== INSTRUCTIONS FOR THE TASK ==
Below are the records; give again exactly the line with "Task: Open the All Accounts channel filter", the line with "The height and width of the screenshot is (552, 993).", and each line that lies between them, and nothing besides.

== RECORDS PROVIDED ==

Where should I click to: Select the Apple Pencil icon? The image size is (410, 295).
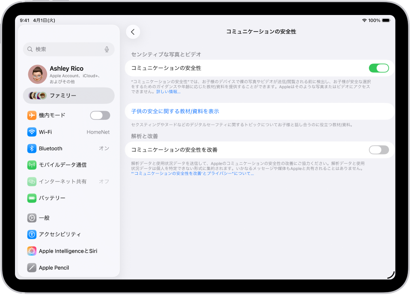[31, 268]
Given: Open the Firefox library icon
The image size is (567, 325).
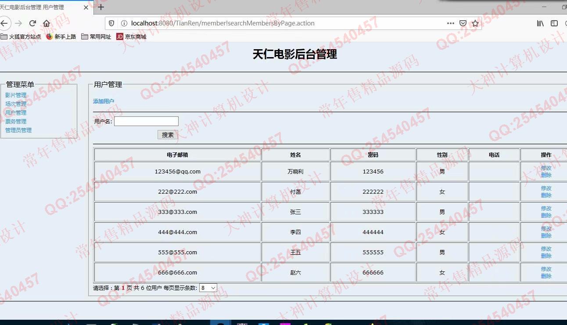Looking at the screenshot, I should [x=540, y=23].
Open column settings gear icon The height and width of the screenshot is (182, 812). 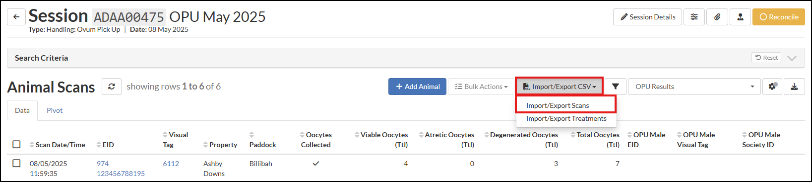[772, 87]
--
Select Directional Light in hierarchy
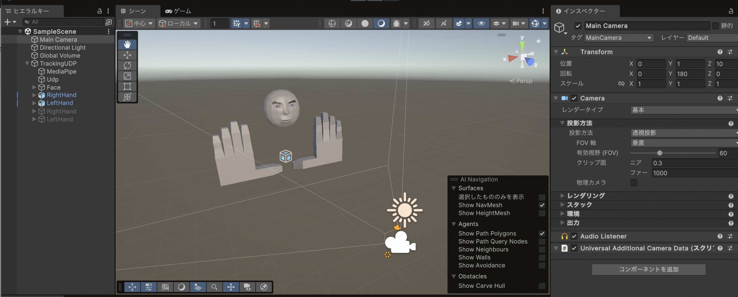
==
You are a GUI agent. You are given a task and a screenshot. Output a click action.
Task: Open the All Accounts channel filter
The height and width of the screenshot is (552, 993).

== ANSWER FOR THIS EXERCISE ==
Task: Open the All Accounts channel filter
The height and width of the screenshot is (552, 993).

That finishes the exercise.